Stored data
=== Begin Enclosure ===

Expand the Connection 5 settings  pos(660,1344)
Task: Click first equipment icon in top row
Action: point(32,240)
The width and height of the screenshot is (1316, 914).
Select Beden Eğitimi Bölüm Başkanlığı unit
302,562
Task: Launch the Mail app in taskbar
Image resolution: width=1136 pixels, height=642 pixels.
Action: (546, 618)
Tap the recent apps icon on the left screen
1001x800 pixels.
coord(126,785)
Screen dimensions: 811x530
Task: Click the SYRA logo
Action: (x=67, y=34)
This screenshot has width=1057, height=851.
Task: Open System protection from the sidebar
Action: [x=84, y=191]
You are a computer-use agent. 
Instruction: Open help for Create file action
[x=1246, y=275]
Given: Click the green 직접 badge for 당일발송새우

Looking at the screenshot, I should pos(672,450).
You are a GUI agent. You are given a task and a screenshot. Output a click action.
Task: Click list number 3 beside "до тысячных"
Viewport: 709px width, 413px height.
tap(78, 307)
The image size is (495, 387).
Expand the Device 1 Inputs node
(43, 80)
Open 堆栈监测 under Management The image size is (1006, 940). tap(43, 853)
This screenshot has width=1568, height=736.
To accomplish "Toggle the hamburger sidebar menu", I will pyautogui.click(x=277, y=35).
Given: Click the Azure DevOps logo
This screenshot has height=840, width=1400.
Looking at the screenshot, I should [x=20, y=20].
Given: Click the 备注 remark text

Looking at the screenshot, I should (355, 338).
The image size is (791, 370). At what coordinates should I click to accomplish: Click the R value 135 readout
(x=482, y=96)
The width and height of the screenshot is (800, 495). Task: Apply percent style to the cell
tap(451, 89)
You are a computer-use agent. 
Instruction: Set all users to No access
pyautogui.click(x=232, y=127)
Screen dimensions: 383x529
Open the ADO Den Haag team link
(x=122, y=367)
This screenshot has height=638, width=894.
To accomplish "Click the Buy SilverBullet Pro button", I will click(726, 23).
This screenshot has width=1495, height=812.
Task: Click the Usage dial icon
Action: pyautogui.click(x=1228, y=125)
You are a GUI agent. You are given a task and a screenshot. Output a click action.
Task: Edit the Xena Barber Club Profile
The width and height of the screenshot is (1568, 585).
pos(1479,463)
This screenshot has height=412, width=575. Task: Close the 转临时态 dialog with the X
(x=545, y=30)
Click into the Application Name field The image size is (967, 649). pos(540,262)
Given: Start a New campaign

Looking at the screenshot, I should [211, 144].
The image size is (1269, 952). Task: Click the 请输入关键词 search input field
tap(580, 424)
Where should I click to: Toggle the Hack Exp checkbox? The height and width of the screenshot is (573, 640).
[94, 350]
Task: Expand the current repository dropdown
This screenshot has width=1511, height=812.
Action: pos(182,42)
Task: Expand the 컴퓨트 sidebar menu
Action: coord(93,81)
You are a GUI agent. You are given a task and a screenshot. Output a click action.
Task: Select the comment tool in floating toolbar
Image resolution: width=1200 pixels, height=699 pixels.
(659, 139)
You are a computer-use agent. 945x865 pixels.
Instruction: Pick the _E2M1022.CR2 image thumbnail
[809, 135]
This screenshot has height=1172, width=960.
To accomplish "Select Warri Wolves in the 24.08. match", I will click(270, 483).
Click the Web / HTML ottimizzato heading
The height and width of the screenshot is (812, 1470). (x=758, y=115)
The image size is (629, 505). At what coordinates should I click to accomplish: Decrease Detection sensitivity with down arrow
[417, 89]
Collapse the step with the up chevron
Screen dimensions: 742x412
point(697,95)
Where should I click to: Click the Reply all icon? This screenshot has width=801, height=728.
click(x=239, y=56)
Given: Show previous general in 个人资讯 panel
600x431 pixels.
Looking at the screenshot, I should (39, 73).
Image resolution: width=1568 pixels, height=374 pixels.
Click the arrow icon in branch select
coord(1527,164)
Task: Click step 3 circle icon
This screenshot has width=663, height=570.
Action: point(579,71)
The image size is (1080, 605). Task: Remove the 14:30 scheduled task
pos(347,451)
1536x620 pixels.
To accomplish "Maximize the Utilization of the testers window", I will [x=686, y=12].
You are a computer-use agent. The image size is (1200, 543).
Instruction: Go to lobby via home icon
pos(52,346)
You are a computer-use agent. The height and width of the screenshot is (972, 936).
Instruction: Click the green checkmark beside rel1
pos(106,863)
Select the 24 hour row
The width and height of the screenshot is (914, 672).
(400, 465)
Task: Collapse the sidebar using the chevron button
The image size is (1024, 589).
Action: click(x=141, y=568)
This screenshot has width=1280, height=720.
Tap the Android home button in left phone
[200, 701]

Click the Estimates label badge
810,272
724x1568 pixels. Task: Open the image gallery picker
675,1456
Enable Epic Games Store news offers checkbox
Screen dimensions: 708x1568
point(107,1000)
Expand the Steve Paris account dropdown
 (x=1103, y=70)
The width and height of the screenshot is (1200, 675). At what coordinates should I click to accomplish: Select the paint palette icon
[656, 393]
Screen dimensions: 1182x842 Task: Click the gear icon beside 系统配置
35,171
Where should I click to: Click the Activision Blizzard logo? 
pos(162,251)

=== End Enclosure ===

- [Required action]: Among the lines of the data above, count those containing the word "computer" and report the total alone.

- [Answer to the problem]: 5